= Mordaunt Shairp =

English dramatist and screenwriter (1887–1939)

Alexander Mordaunt Shairp (13 March 1887 - 18 January 1939) was an English dramatist and screenwriter born in Totnes. In publications, he styled himself either as A. Mordaunt Shairp or Mordaunt Shairp.

Educated at St Paul's School, London, and Lincoln College, Oxford, he spent much of his life as a schoolmaster in London and wrote many plays for pupils to perform. His adult plays dealt with darker interpersonal relationships and The Green Bay Tree (premièred at St Martin's Theatre in London's West End on 25 January 1933 and also performed on Broadway) was originally controversial because of its gay subtext.

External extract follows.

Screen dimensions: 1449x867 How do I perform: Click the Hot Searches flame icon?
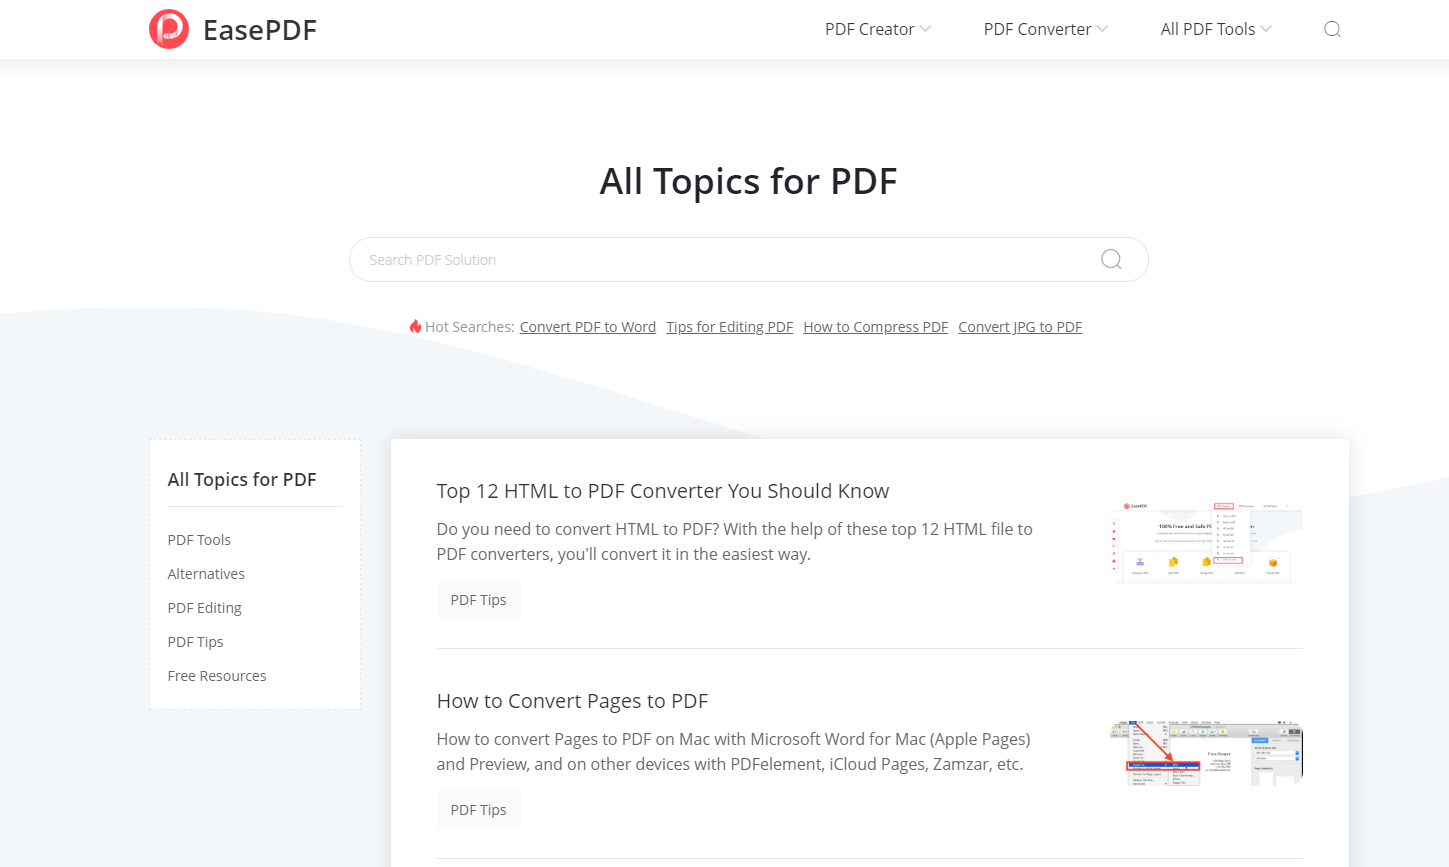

Shairp also spent a short spell in Hollywood as a screenwriter. He died at Hastings.

== Plays ==
- The Crime at Blossoms (1932)
- The Green Bay Tree (1933)
== Selective filmography ==
- The Crime at Blossoms (1933, directed by Maclean Rogers, based on Shairp's 1932 play)
- The Dark Angel (1935, directed by Sidney Franklin; cowritten with Lillian Hellman)
- The White Angel (1936, directed by William Dieterle)
- Wee Willie Winkie (1937, directed by John Ford)

== Other ==
- Modern Plays in one act (Editor). London: Dent, 1929 (in the Kings Treasuries of Literature series edited by Sir Arthur Quiller-Couch).